(Entries pointing to words and elements)
* BEGIN *

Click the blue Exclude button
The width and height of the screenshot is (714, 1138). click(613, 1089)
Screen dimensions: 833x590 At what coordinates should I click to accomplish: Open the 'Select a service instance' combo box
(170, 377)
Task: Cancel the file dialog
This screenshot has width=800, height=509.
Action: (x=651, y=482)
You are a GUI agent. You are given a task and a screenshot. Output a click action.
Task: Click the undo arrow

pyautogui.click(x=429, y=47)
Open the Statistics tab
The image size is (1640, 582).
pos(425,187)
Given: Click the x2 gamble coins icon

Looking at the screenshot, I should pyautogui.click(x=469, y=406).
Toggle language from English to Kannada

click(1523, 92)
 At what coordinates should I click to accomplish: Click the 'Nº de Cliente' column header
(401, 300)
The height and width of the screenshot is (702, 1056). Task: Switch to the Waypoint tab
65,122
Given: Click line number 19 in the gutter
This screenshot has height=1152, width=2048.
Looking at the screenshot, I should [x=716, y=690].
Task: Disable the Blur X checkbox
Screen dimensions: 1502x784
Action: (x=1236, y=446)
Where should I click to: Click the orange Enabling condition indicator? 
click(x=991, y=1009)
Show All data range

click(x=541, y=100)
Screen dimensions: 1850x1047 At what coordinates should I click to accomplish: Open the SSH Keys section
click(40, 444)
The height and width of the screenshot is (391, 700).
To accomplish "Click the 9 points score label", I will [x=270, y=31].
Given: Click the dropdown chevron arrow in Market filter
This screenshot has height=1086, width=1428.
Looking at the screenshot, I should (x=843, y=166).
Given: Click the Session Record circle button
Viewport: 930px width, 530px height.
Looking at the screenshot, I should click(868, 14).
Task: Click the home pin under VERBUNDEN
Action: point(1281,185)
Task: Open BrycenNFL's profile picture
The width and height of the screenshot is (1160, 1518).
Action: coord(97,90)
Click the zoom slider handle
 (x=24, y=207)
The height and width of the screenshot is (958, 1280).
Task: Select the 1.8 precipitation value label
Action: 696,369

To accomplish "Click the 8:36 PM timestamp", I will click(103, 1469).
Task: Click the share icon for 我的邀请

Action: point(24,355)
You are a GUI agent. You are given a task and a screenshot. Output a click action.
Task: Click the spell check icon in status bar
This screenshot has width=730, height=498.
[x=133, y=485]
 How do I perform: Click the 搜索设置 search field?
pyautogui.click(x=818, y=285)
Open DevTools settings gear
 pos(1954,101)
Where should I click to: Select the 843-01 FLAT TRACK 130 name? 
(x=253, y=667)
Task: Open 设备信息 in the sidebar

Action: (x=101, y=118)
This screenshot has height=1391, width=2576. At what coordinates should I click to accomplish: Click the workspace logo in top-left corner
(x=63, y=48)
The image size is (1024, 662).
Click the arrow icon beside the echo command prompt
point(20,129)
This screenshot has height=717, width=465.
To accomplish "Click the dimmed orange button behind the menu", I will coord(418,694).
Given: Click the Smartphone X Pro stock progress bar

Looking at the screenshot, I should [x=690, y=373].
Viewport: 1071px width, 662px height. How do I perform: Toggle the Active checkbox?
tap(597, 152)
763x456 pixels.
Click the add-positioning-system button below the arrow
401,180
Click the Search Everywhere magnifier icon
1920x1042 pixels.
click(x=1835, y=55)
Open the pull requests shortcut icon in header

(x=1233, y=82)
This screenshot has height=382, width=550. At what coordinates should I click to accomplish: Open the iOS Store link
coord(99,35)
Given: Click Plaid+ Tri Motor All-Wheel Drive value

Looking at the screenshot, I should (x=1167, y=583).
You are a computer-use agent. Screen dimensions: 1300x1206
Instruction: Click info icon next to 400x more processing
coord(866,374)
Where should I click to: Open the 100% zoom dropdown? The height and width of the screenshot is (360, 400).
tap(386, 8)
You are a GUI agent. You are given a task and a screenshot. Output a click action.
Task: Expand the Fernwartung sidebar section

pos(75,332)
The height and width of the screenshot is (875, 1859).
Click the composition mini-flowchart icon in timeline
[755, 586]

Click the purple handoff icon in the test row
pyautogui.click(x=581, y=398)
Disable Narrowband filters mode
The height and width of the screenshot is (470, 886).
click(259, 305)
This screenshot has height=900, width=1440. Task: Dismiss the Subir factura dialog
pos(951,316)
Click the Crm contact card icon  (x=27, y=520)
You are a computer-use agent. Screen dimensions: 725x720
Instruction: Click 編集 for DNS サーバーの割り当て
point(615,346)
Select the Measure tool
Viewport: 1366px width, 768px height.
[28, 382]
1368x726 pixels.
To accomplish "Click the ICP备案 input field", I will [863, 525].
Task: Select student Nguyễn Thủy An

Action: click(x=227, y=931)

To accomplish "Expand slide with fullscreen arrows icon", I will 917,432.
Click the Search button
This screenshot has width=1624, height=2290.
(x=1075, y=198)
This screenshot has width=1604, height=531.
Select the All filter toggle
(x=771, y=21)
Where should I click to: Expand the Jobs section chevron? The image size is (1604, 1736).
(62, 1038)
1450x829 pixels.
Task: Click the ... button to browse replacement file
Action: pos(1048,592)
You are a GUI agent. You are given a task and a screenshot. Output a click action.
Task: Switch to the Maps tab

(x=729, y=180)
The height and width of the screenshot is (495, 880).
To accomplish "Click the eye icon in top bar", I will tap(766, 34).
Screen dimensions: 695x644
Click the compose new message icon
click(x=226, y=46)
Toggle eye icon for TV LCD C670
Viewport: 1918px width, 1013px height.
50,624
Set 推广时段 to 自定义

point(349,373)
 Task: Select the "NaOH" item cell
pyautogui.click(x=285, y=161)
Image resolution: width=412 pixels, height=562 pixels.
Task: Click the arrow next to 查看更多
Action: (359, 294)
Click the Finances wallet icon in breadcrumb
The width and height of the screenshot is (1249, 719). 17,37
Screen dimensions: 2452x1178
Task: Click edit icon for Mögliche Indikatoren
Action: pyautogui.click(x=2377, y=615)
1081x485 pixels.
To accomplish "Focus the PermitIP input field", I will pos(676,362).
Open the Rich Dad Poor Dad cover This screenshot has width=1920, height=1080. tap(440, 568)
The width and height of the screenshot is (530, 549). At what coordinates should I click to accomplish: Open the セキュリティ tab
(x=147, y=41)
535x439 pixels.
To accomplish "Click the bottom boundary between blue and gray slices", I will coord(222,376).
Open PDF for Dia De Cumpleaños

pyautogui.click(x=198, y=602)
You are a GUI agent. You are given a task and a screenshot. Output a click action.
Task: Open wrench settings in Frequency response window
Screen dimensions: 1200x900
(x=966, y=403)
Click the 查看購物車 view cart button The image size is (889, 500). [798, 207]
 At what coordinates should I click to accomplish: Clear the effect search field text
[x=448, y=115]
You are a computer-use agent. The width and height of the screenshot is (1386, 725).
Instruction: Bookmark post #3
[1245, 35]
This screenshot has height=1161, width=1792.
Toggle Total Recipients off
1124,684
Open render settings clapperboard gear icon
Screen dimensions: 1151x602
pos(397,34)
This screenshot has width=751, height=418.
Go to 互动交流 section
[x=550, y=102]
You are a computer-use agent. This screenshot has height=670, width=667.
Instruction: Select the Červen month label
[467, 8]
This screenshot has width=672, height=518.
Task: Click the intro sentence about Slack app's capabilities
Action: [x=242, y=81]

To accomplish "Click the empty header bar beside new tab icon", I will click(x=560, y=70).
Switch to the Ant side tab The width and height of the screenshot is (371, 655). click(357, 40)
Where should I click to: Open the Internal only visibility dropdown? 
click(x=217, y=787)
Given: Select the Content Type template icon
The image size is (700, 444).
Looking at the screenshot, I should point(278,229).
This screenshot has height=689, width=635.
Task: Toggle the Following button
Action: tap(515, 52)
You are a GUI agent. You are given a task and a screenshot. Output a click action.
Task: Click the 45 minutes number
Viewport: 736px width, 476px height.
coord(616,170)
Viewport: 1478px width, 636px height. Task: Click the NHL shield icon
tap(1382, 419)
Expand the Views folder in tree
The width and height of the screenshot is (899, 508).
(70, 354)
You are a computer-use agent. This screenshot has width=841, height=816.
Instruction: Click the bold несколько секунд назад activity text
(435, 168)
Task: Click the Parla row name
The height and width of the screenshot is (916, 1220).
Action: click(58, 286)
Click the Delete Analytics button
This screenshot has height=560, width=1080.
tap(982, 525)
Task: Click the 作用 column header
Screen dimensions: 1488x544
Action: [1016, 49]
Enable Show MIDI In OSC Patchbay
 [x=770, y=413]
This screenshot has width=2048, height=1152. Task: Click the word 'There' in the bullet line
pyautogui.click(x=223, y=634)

* END *

= WHAT TO PRODUCE =
Reproduce word for word the records from their first line through the line that contains "will [x=270, y=31].".

= RESPONSE FOR THIS EXERCISE =
Click the blue Exclude button
The width and height of the screenshot is (714, 1138). click(613, 1089)
Screen dimensions: 833x590 At what coordinates should I click to accomplish: Open the 'Select a service instance' combo box
(170, 377)
Task: Cancel the file dialog
This screenshot has width=800, height=509.
Action: (x=651, y=482)
You are a GUI agent. You are given a task and a screenshot. Output a click action.
Task: Click the undo arrow

pyautogui.click(x=429, y=47)
Open the Statistics tab
The image size is (1640, 582).
pos(425,187)
Given: Click the x2 gamble coins icon

Looking at the screenshot, I should pyautogui.click(x=469, y=406).
Toggle language from English to Kannada

click(1523, 92)
 At what coordinates should I click to accomplish: Click the 'Nº de Cliente' column header
(401, 300)
The height and width of the screenshot is (702, 1056). Task: Switch to the Waypoint tab
65,122
Given: Click line number 19 in the gutter
This screenshot has height=1152, width=2048.
Looking at the screenshot, I should [x=716, y=690].
Task: Disable the Blur X checkbox
Screen dimensions: 1502x784
Action: (x=1236, y=446)
Where should I click to: Click the orange Enabling condition indicator? 
click(x=991, y=1009)
Show All data range

click(x=541, y=100)
Screen dimensions: 1850x1047 At what coordinates should I click to accomplish: Open the SSH Keys section
click(40, 444)
The height and width of the screenshot is (391, 700).
To accomplish "Click the 9 points score label", I will [x=270, y=31].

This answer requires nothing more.